MATERIAL SUPPLIED:

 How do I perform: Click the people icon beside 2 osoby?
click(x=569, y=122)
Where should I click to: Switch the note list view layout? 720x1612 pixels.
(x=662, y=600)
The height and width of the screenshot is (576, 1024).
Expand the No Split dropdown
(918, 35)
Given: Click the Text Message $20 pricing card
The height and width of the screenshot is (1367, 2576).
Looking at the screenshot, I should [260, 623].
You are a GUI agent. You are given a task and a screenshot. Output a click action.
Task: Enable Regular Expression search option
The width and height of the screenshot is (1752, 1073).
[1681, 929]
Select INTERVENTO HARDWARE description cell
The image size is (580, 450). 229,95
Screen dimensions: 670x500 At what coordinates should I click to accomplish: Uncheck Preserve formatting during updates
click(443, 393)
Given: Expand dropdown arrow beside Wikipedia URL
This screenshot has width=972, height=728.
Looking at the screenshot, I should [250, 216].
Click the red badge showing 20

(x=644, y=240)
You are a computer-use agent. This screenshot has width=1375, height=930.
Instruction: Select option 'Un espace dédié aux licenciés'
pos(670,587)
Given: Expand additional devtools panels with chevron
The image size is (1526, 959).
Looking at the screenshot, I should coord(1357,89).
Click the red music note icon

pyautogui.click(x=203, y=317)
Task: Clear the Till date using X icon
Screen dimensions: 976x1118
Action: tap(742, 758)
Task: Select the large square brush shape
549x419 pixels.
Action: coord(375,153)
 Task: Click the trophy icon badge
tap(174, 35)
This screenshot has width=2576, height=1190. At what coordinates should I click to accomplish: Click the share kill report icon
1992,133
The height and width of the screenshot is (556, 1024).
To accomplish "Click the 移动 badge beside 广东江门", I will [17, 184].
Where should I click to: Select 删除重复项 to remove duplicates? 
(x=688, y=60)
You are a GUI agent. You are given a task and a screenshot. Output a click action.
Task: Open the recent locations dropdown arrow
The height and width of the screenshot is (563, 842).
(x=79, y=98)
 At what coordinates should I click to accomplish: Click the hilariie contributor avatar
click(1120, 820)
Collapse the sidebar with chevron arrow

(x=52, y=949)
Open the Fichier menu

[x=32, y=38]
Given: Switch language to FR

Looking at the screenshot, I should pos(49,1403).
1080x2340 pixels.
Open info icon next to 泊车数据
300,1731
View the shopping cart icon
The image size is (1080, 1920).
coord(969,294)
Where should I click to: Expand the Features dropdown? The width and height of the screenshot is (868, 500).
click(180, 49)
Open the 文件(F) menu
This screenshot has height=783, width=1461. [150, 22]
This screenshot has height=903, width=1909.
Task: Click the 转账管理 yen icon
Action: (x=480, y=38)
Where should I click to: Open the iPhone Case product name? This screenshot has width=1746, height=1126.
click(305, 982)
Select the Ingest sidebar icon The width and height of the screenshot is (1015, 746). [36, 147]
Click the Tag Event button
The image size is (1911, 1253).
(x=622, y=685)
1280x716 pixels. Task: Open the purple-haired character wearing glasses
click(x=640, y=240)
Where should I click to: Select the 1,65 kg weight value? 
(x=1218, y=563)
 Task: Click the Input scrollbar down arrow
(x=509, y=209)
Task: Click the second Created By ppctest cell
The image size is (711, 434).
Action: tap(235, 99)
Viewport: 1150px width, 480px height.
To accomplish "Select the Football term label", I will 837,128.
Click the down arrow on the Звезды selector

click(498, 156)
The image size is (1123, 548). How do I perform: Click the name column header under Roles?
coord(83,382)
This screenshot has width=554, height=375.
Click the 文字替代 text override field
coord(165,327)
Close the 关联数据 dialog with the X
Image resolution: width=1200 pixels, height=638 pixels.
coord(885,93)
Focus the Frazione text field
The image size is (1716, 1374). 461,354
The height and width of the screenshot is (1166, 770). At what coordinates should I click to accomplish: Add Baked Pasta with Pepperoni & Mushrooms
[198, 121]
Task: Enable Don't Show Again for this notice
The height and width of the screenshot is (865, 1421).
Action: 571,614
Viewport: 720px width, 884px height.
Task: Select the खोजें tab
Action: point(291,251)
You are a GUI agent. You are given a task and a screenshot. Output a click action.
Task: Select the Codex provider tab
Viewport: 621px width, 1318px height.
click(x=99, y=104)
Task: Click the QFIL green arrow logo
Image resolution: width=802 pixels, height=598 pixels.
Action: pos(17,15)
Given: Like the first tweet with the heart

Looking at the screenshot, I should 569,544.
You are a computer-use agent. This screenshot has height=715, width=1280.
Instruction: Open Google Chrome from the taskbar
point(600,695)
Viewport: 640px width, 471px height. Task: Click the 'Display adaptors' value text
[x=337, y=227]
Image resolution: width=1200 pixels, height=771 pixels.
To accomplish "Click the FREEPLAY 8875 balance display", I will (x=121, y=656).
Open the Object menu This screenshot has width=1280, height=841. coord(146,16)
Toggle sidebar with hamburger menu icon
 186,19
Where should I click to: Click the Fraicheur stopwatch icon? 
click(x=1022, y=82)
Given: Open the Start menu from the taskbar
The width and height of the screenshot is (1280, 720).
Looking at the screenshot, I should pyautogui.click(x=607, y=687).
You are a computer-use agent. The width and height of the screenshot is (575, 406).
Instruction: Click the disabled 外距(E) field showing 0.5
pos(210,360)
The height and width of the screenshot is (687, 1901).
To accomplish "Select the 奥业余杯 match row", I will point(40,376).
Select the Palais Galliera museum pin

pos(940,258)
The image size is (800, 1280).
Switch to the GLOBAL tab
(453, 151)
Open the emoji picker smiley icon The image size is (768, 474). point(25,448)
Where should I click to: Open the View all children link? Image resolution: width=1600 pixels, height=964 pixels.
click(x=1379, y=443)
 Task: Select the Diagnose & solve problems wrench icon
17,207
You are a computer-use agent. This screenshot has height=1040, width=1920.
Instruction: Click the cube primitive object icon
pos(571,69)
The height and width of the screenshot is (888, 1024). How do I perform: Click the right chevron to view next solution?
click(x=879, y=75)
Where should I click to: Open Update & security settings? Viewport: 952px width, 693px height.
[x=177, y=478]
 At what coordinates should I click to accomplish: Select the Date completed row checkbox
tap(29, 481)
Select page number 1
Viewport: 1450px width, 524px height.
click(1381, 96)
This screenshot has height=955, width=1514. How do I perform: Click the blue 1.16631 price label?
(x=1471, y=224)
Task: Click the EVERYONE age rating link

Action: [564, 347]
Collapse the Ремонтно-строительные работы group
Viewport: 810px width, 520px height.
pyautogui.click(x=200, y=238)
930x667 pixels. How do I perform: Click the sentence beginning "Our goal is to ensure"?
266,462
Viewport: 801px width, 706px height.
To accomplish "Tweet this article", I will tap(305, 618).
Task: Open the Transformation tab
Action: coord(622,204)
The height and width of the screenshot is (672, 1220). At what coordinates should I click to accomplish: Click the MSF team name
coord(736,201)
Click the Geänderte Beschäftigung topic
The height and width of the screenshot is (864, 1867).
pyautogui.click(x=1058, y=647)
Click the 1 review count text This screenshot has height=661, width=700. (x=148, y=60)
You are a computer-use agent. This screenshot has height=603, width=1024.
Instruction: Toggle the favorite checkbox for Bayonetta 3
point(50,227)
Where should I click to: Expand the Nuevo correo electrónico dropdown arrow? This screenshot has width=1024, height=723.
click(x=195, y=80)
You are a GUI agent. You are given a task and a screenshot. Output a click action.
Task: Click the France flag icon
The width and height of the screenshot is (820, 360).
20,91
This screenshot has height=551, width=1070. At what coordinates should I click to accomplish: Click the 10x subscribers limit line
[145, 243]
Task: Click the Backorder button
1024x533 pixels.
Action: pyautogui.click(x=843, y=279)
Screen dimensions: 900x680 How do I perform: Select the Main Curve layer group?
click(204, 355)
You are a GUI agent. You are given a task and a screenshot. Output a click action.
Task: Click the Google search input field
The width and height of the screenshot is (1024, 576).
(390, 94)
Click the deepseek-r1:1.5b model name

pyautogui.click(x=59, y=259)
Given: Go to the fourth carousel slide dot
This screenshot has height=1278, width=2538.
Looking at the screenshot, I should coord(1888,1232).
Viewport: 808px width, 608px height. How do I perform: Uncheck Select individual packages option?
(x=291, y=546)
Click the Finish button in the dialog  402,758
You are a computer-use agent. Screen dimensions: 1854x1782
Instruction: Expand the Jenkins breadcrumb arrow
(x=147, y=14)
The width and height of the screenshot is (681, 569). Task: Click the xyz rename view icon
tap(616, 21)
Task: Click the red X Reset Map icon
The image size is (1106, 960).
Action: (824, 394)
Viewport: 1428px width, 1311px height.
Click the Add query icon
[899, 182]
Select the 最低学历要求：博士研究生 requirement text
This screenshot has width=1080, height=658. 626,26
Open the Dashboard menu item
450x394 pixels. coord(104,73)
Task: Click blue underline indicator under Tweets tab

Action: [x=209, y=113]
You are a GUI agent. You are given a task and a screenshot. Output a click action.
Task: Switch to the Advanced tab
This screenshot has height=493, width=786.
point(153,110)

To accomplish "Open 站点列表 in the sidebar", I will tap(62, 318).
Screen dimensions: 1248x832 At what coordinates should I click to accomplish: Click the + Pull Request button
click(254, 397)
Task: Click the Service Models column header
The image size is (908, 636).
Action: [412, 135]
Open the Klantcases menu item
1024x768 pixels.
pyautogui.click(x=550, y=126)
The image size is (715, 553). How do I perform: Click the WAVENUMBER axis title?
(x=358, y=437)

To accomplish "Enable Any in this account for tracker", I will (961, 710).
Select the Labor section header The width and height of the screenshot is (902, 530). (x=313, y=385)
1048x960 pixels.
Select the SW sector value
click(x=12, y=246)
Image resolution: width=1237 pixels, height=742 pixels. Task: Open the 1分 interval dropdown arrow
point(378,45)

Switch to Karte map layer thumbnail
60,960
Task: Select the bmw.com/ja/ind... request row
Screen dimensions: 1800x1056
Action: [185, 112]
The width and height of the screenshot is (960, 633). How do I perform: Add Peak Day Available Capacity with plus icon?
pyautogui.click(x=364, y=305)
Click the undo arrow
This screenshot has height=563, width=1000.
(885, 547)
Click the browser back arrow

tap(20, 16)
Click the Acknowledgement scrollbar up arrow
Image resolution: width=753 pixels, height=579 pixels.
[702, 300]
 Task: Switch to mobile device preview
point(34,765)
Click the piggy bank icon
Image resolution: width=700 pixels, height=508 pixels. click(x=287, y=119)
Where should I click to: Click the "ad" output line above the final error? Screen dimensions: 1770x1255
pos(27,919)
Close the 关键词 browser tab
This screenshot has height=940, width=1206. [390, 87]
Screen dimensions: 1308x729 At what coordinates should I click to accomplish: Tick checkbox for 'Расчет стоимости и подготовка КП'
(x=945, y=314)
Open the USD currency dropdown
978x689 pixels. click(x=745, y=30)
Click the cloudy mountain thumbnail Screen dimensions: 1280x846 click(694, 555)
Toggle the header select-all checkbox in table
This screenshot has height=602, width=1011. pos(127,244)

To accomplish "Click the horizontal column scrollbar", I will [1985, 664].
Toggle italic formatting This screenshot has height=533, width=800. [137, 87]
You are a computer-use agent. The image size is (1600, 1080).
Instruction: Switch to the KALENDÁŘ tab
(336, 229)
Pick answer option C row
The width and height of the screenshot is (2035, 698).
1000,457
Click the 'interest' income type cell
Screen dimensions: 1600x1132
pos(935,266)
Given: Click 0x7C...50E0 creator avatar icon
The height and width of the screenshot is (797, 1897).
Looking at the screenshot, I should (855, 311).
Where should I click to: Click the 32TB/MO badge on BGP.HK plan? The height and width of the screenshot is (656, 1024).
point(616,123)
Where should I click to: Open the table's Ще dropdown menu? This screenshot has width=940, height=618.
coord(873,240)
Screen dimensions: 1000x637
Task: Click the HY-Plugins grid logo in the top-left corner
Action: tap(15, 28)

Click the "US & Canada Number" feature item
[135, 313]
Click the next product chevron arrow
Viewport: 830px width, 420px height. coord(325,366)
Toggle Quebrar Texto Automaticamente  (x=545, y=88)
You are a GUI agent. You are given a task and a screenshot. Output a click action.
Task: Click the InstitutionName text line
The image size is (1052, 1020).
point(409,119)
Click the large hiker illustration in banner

GOAL OF THE EXERCISE: From the records above, retype only the lines starting at the line that contains "At what coordinates should I click to accomplish: Select" and ending at the line that contains "Given: Go to the fourth carousel slide dot", both included.

EXERCISE ANSWER:
 At what coordinates should I click to accomplish: Select the Date completed row checkbox
tap(29, 481)
Select page number 1
Viewport: 1450px width, 524px height.
click(1381, 96)
This screenshot has height=955, width=1514. How do I perform: Click the blue 1.16631 price label?
(x=1471, y=224)
Task: Click the EVERYONE age rating link

Action: [564, 347]
Collapse the Ремонтно-строительные работы group
Viewport: 810px width, 520px height.
pyautogui.click(x=200, y=238)
930x667 pixels. How do I perform: Click the sentence beginning "Our goal is to ensure"?
266,462
Viewport: 801px width, 706px height.
To accomplish "Tweet this article", I will tap(305, 618).
Task: Open the Transformation tab
Action: coord(622,204)
The height and width of the screenshot is (672, 1220). At what coordinates should I click to accomplish: Click the MSF team name
coord(736,201)
Click the Geänderte Beschäftigung topic
The height and width of the screenshot is (864, 1867).
pyautogui.click(x=1058, y=647)
Click the 1 review count text This screenshot has height=661, width=700. (x=148, y=60)
You are a computer-use agent. This screenshot has height=603, width=1024.
Instruction: Toggle the favorite checkbox for Bayonetta 3
point(50,227)
Where should I click to: Expand the Nuevo correo electrónico dropdown arrow? This screenshot has width=1024, height=723.
click(x=195, y=80)
You are a GUI agent. You are given a task and a screenshot. Output a click action.
Task: Click the France flag icon
The width and height of the screenshot is (820, 360).
20,91
This screenshot has height=551, width=1070. At what coordinates should I click to accomplish: Click the 10x subscribers limit line
[145, 243]
Task: Click the Backorder button
1024x533 pixels.
Action: pyautogui.click(x=843, y=279)
Screen dimensions: 900x680 How do I perform: Select the Main Curve layer group?
click(204, 355)
You are a GUI agent. You are given a task and a screenshot. Output a click action.
Task: Click the Google search input field
The width and height of the screenshot is (1024, 576).
(390, 94)
Click the deepseek-r1:1.5b model name

pyautogui.click(x=59, y=259)
Given: Go to the fourth carousel slide dot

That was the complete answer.